== The request ==
Can you transcribe, word for word, only the stretch of the records below from the line containing "Open the Cluster-SP dashboard media thumbnail" through the line containing "pos(757,157)"?

[Rows on where targets appear]
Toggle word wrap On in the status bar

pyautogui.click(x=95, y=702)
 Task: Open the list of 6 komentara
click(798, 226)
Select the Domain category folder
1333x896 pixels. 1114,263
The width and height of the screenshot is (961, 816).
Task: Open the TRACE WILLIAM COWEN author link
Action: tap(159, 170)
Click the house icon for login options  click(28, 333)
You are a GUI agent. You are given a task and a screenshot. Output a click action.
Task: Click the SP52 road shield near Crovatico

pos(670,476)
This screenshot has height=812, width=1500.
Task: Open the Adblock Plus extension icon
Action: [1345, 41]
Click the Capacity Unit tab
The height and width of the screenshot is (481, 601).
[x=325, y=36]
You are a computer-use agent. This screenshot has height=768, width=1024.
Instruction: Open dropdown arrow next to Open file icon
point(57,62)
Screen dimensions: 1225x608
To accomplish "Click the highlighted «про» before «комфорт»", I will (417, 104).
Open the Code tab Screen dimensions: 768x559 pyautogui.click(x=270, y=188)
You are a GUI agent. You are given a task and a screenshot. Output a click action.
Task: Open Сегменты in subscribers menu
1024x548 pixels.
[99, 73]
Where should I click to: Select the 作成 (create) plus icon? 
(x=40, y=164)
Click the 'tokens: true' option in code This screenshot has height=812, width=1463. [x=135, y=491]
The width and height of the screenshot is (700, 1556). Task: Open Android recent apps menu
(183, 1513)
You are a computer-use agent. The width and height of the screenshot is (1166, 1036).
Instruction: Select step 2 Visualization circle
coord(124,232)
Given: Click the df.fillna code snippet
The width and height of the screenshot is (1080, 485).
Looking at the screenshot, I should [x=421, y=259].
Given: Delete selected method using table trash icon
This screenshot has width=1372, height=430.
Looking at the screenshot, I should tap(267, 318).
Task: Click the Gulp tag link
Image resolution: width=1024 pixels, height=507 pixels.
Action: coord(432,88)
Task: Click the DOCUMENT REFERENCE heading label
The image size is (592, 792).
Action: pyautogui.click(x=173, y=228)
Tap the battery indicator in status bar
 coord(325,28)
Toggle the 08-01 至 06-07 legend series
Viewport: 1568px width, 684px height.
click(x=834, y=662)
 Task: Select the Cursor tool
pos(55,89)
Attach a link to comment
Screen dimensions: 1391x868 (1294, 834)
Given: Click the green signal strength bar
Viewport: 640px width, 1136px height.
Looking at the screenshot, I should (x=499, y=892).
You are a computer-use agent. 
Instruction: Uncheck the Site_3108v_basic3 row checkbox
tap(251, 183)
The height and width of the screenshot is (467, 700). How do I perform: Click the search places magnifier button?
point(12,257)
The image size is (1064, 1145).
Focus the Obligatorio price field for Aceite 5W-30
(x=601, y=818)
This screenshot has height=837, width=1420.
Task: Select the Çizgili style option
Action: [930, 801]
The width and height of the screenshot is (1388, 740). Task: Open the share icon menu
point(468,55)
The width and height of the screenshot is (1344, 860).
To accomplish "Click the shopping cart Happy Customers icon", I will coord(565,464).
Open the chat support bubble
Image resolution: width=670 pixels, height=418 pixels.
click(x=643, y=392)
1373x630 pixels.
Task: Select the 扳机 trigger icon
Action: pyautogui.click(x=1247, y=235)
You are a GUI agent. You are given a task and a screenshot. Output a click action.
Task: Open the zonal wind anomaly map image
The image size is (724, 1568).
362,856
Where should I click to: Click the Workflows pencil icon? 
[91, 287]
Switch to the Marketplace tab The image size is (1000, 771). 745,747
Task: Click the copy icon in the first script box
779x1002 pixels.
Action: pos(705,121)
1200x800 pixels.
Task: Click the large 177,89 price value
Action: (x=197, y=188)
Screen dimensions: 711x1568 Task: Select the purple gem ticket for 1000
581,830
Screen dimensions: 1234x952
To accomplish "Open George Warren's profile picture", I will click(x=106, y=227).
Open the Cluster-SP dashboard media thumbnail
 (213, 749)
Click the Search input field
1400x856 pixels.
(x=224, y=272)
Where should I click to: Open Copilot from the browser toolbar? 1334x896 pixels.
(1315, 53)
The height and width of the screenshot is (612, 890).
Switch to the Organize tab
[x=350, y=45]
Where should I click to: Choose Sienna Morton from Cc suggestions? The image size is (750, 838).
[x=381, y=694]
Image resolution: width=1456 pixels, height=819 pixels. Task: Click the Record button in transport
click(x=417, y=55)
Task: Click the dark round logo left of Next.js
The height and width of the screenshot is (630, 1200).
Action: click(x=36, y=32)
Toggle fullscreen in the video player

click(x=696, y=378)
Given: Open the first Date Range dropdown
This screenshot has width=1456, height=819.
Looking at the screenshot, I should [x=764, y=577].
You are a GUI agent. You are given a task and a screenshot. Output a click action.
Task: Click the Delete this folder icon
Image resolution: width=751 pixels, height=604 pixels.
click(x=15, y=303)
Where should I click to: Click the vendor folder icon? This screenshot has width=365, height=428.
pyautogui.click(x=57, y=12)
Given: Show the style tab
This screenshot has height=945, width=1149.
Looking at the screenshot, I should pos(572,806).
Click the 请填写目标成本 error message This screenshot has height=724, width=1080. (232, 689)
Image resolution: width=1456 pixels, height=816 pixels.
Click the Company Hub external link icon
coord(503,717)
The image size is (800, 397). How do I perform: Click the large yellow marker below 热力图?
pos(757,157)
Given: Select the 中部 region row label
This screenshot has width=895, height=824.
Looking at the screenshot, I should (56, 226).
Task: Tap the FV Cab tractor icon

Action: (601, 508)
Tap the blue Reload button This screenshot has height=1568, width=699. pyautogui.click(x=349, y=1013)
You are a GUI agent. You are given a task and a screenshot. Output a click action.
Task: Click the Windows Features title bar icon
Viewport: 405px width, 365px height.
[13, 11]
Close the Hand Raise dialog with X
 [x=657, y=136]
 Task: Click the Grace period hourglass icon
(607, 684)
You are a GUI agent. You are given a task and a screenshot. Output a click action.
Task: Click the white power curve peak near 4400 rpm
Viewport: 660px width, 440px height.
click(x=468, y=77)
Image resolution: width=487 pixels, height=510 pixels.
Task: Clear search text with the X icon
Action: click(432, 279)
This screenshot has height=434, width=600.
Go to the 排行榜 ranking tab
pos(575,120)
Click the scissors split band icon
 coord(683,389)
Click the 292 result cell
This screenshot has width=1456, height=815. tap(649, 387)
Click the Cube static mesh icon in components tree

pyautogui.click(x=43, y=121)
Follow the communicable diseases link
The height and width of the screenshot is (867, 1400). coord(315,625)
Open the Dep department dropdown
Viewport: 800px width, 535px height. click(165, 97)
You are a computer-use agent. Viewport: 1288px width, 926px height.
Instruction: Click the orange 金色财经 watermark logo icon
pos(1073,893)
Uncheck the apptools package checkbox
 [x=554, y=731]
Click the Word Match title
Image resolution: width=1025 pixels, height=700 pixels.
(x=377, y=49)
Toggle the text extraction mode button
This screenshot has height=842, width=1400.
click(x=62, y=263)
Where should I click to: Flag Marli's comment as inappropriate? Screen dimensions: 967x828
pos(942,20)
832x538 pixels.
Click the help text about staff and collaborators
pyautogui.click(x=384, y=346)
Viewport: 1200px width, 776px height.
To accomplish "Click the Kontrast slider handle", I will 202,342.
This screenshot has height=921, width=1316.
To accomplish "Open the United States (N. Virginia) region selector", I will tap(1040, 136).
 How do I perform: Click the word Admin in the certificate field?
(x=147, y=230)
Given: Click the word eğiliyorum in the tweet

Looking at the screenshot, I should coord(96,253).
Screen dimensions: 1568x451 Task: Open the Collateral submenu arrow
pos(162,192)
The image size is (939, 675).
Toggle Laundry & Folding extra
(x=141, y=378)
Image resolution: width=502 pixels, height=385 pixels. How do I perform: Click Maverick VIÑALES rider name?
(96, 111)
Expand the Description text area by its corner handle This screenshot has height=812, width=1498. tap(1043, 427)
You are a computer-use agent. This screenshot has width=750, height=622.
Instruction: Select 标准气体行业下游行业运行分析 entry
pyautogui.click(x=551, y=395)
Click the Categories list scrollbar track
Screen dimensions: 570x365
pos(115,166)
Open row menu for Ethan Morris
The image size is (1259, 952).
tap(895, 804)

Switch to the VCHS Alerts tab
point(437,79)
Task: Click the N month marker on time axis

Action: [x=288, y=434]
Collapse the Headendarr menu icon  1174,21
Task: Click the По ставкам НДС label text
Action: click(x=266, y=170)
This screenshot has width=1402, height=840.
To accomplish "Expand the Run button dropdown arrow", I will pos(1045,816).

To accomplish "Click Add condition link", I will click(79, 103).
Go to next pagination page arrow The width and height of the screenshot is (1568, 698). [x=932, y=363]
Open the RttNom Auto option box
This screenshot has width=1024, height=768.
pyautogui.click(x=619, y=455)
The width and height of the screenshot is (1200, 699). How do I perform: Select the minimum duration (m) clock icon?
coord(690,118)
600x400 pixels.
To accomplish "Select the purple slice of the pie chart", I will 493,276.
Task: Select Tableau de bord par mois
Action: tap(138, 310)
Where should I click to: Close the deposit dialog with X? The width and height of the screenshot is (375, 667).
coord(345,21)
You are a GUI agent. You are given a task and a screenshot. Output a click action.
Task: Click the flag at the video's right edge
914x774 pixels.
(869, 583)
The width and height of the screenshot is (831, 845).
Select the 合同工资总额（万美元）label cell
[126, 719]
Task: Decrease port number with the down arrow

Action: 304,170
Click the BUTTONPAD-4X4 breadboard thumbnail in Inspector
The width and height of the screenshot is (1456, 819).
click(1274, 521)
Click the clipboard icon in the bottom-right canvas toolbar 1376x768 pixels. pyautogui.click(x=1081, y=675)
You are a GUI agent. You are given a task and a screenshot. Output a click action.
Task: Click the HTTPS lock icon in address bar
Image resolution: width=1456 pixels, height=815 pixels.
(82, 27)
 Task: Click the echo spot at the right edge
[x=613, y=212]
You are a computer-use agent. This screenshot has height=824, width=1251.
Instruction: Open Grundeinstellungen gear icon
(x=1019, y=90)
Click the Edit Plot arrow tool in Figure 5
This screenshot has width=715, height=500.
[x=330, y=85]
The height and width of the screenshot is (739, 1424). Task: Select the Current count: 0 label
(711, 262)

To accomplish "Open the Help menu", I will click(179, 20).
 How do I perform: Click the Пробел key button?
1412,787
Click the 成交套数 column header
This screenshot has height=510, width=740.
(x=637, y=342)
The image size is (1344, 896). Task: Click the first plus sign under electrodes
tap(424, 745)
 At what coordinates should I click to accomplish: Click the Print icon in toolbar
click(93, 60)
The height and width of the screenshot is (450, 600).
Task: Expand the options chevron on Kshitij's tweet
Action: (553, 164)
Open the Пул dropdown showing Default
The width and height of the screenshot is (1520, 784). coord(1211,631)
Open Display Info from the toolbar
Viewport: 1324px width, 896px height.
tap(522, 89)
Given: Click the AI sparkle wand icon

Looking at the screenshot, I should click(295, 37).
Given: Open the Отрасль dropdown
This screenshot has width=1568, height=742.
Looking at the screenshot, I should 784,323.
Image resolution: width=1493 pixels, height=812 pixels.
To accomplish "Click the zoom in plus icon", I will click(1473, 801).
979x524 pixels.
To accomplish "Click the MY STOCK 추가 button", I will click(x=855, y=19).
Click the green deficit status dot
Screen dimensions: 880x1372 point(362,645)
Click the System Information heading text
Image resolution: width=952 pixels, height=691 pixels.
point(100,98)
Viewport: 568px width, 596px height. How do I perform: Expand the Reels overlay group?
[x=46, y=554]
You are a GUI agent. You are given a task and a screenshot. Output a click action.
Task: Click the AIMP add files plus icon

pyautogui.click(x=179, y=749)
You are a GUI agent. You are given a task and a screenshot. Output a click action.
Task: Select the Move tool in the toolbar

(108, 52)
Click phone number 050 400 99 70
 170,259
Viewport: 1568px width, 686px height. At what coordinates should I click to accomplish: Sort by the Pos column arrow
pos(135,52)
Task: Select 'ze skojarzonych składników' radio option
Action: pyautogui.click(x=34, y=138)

== Solution for this problem ==
Open the Cluster-SP dashboard media thumbnail
 (213, 749)
Click the Search input field
1400x856 pixels.
(x=224, y=272)
Where should I click to: Open Copilot from the browser toolbar? 1334x896 pixels.
(1315, 53)
The height and width of the screenshot is (612, 890).
Switch to the Organize tab
[x=350, y=45]
Where should I click to: Choose Sienna Morton from Cc suggestions? The image size is (750, 838).
[x=381, y=694]
Image resolution: width=1456 pixels, height=819 pixels. Task: Click the Record button in transport
click(x=417, y=55)
Task: Click the dark round logo left of Next.js
The height and width of the screenshot is (630, 1200).
Action: click(x=36, y=32)
Toggle fullscreen in the video player

click(x=696, y=378)
Given: Open the first Date Range dropdown
This screenshot has width=1456, height=819.
Looking at the screenshot, I should [x=764, y=577].
You are a GUI agent. You are given a task and a screenshot. Output a click action.
Task: Click the Delete this folder icon
Image resolution: width=751 pixels, height=604 pixels.
click(x=15, y=303)
Where should I click to: Click the vendor folder icon? This screenshot has width=365, height=428.
pyautogui.click(x=57, y=12)
Given: Show the style tab
This screenshot has height=945, width=1149.
Looking at the screenshot, I should pos(572,806).
Click the 请填写目标成本 error message This screenshot has height=724, width=1080. (232, 689)
Image resolution: width=1456 pixels, height=816 pixels.
Click the Company Hub external link icon
coord(503,717)
The image size is (800, 397). How do I perform: Click the large yellow marker below 热力图?
pos(757,157)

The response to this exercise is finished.